- [Given passage]:
BEGIN
# Mechanics 1 question. Forces/friction/Newtons 2nd Law

• Jan 8th 2010, 03:09 AM
NathanBUK
Mechanics 1 question. Forces/friction/Newtons 2nd Law
Hi, just another question which im slighly unsure about but Ill see if you can help me.

A block of mass 20kg is being pulled along a rough horizonal surface by a rope inclined at an angle of 30degrees to the horizonal.

The coefficient of friction between the block and surface is μ. Model the block as a particle which slides on the surface.

(a) If the tension in the rope is 60 newtons, the block moves at a constant speed.

(i) Show that the magnitude of the normal reaction force acting on the block is 166N

I did $R+60cos60=20*9.8$ $R=196-60cos60$ $R=166N$ so I assume I got this bit correct.

(ii) Find μ

I did $F=60cos30$ $F=51.96$

F=μR 51.96=μx166 μ= $51.96/166$ μ=0.131

(b) If the rope remains at the same angle and the block accelerates at $0.8ms-2$, find the tension in the rope.
END
- [Description of the task]: Reproduce the mechanics thread word for word, starting at "I did $R+60cos60=20*9.8$" and ending at "in the rope.".

- [Data for analysis]:
BEGIN
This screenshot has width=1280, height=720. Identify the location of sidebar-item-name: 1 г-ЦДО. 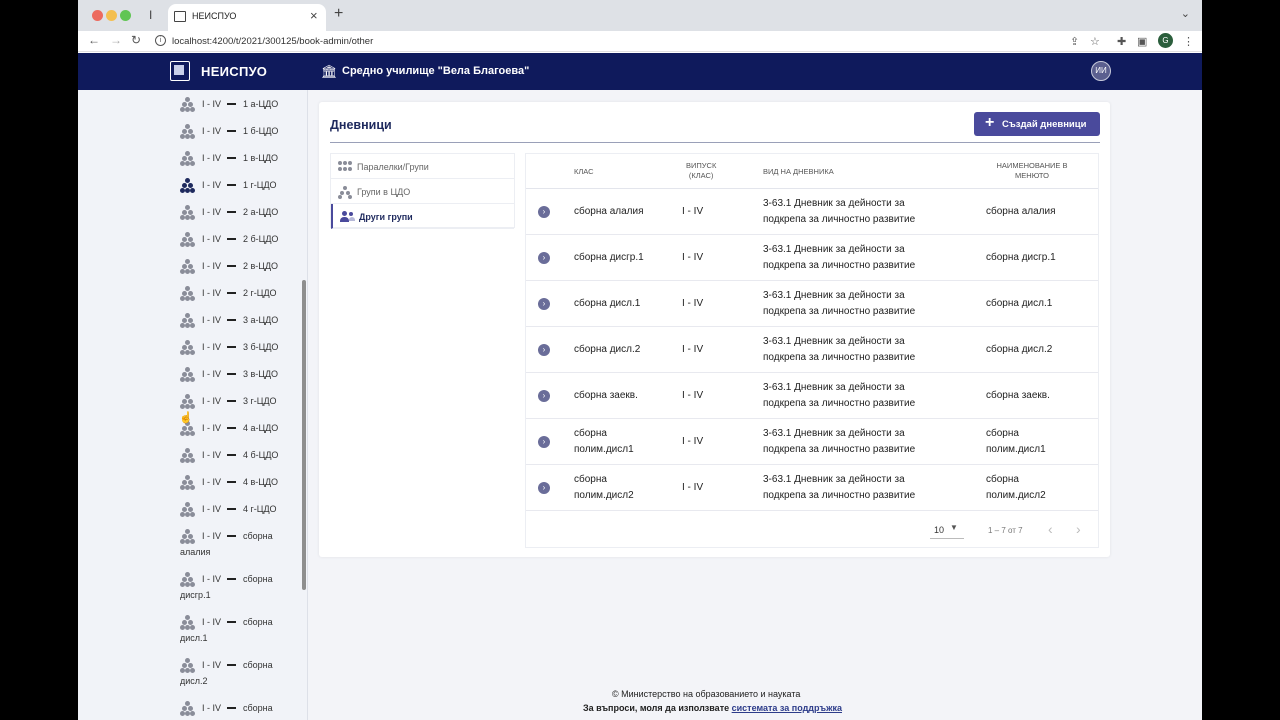
(260, 185).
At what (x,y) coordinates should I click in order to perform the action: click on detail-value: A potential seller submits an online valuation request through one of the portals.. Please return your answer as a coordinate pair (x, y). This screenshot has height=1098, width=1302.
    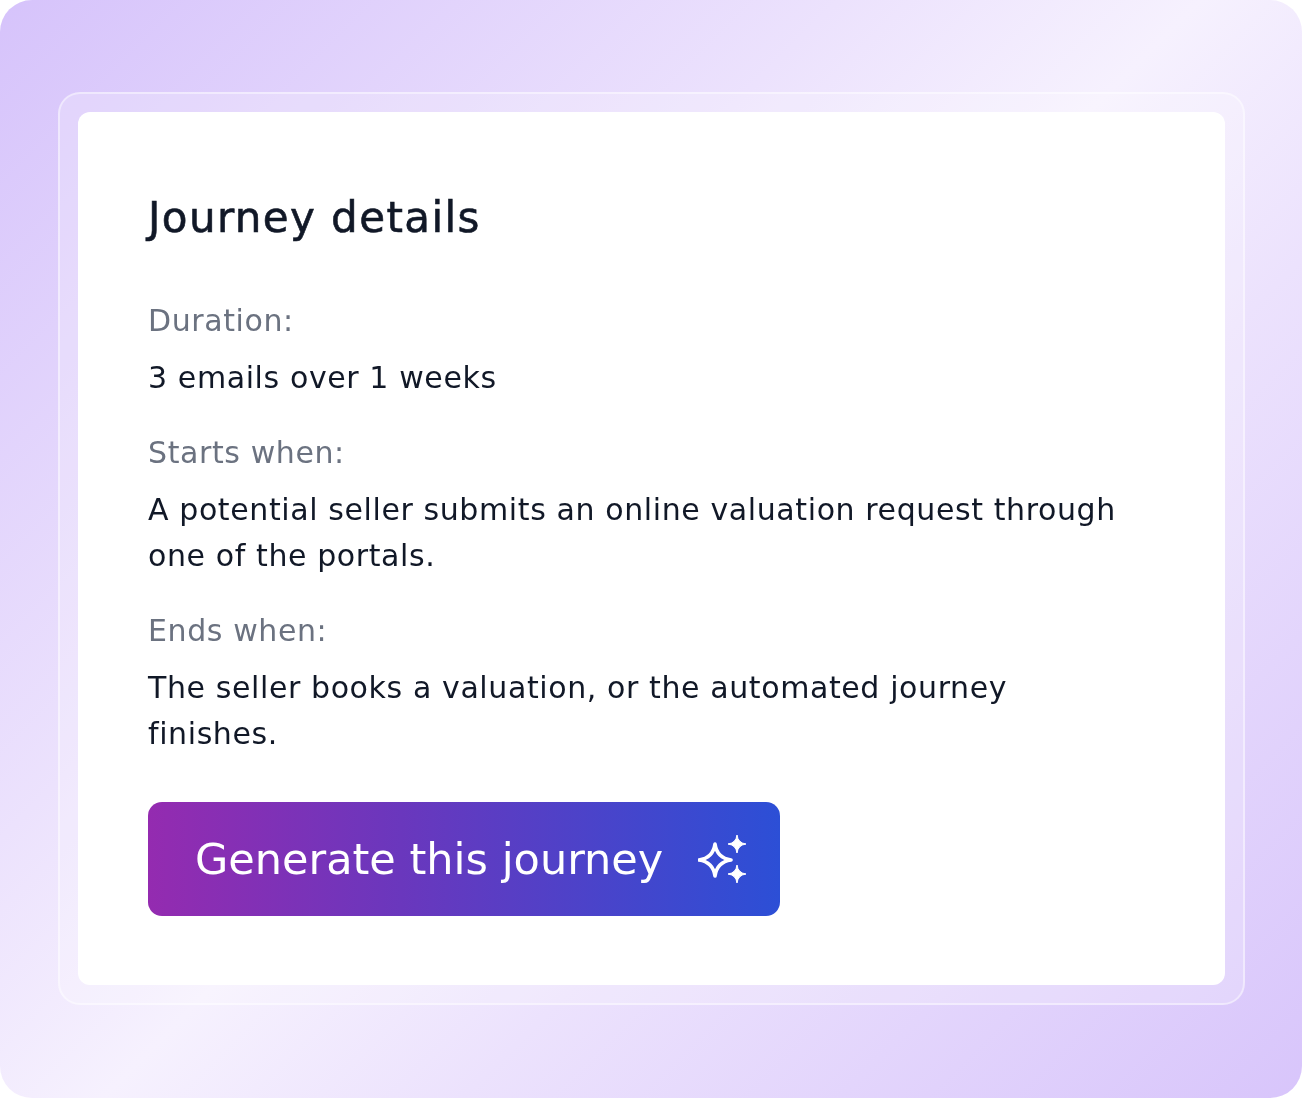
    Looking at the image, I should click on (632, 533).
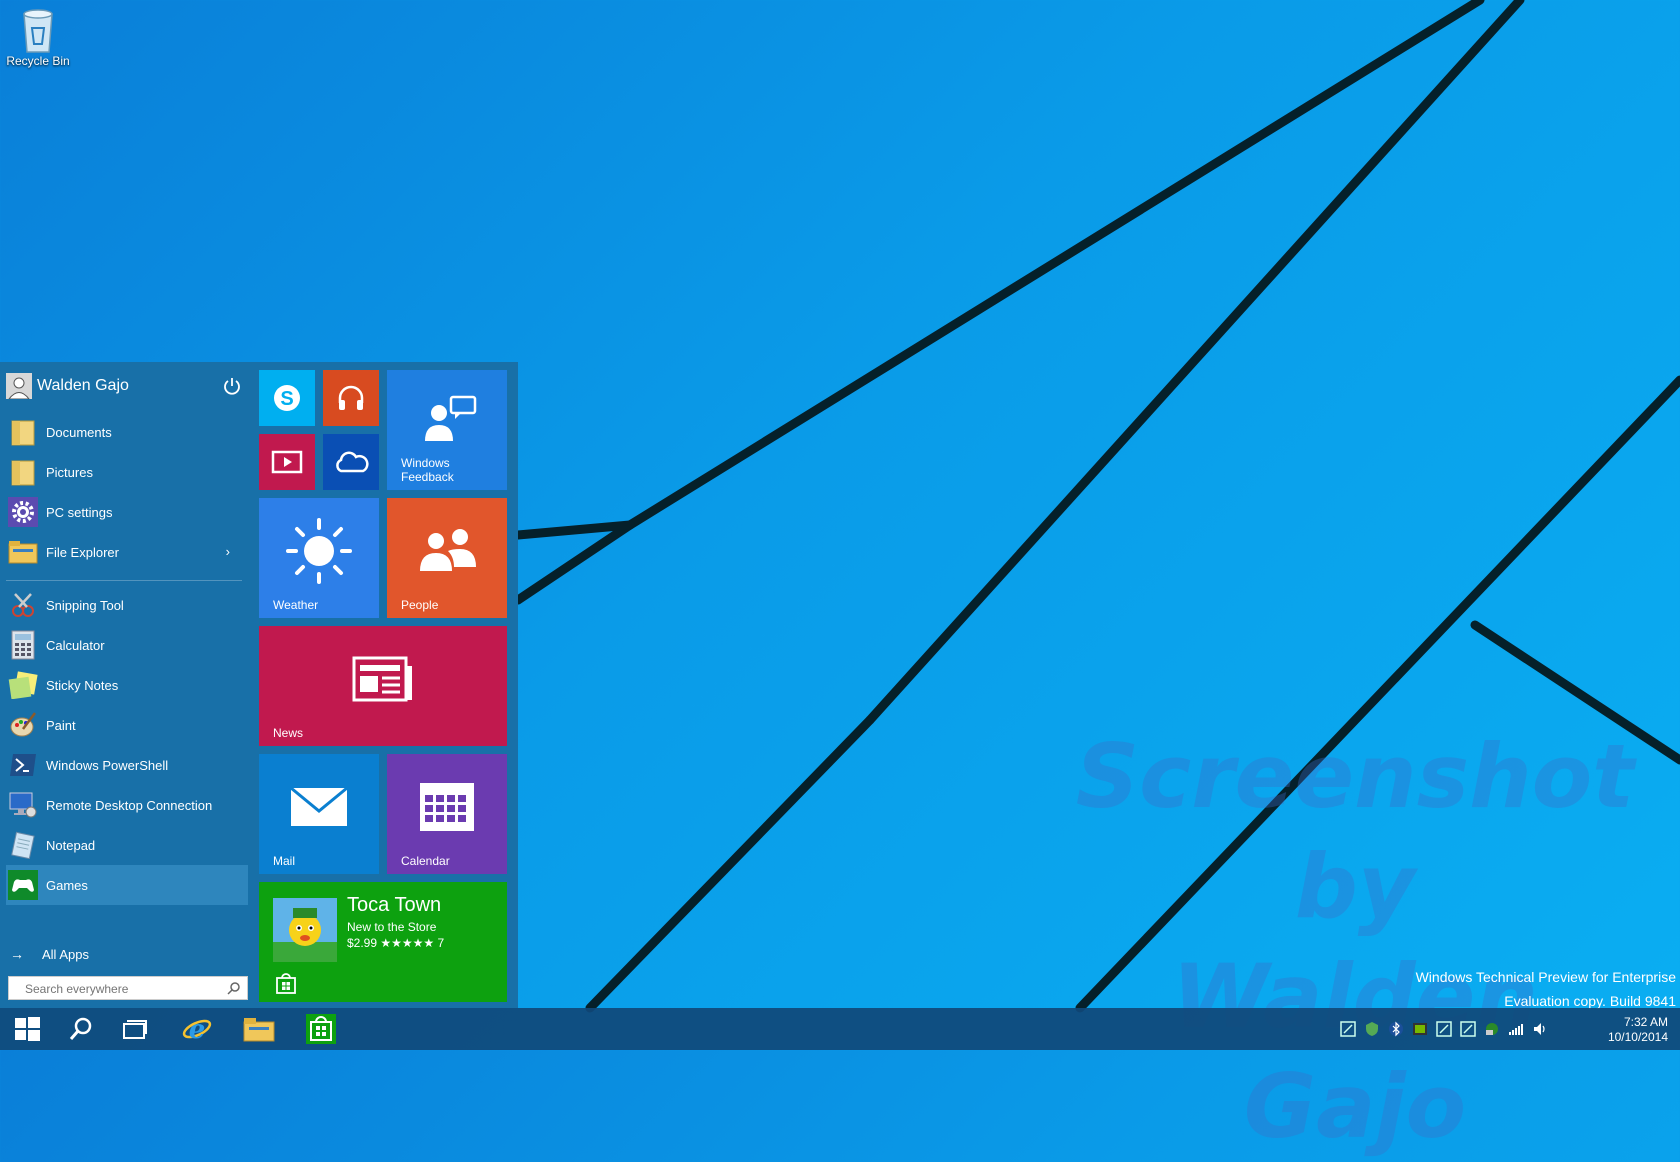 This screenshot has width=1680, height=1162. I want to click on clock-time: 7:32 AM, so click(1646, 1022).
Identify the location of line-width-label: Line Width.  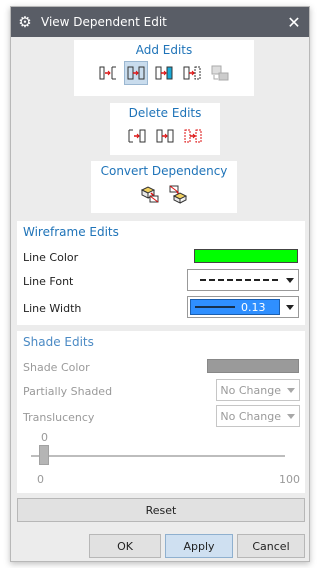
(52, 308).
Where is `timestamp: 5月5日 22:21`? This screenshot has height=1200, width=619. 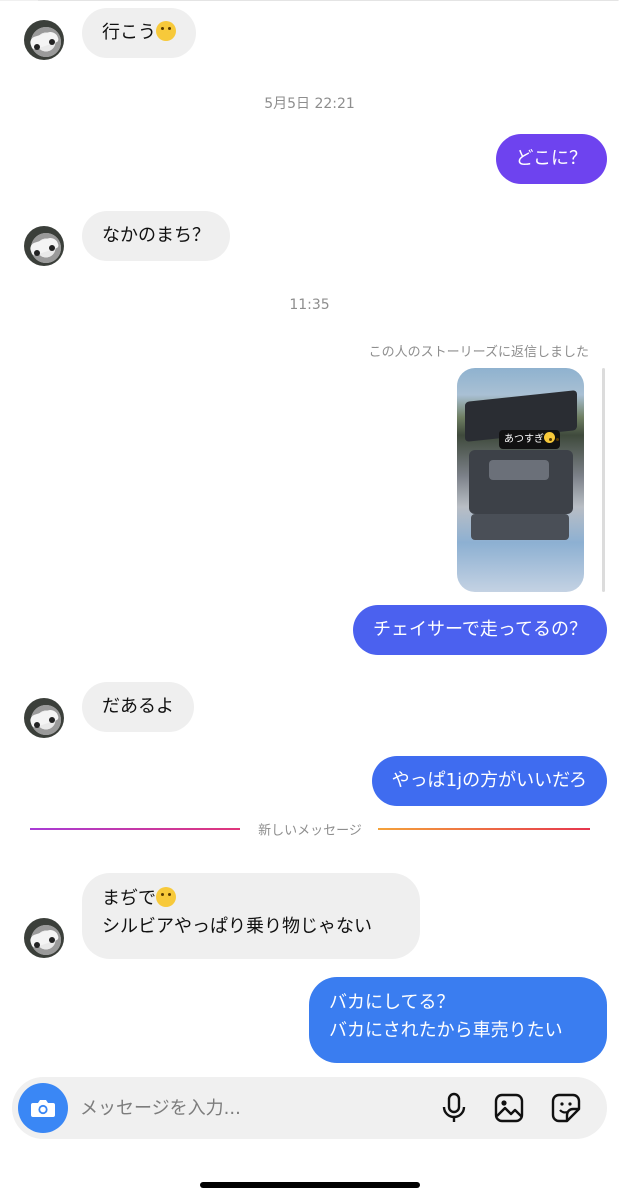 timestamp: 5月5日 22:21 is located at coordinates (310, 104).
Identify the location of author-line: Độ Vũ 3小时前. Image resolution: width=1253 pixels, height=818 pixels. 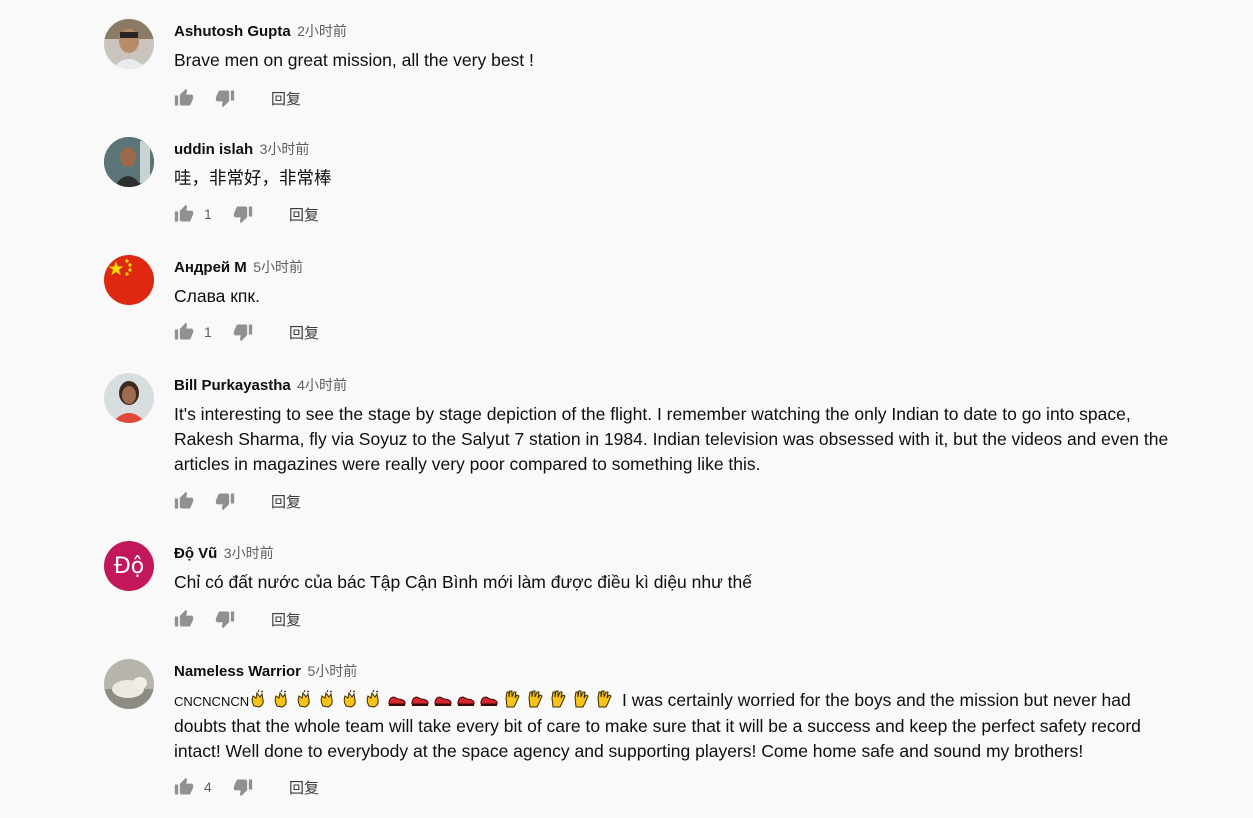
(224, 553).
END
- [Solution]:
I did $R+60cos60=20*9.8$ $R=196-60cos60$ $R=166N$ so I assume I got this bit correct.

(ii) Find μ

I did $F=60cos30$ $F=51.96$

F=μR 51.96=μx166 μ= $51.96/166$ μ=0.131

(b) If the rope remains at the same angle and the block accelerates at $0.8ms-2$, find the tension in the rope.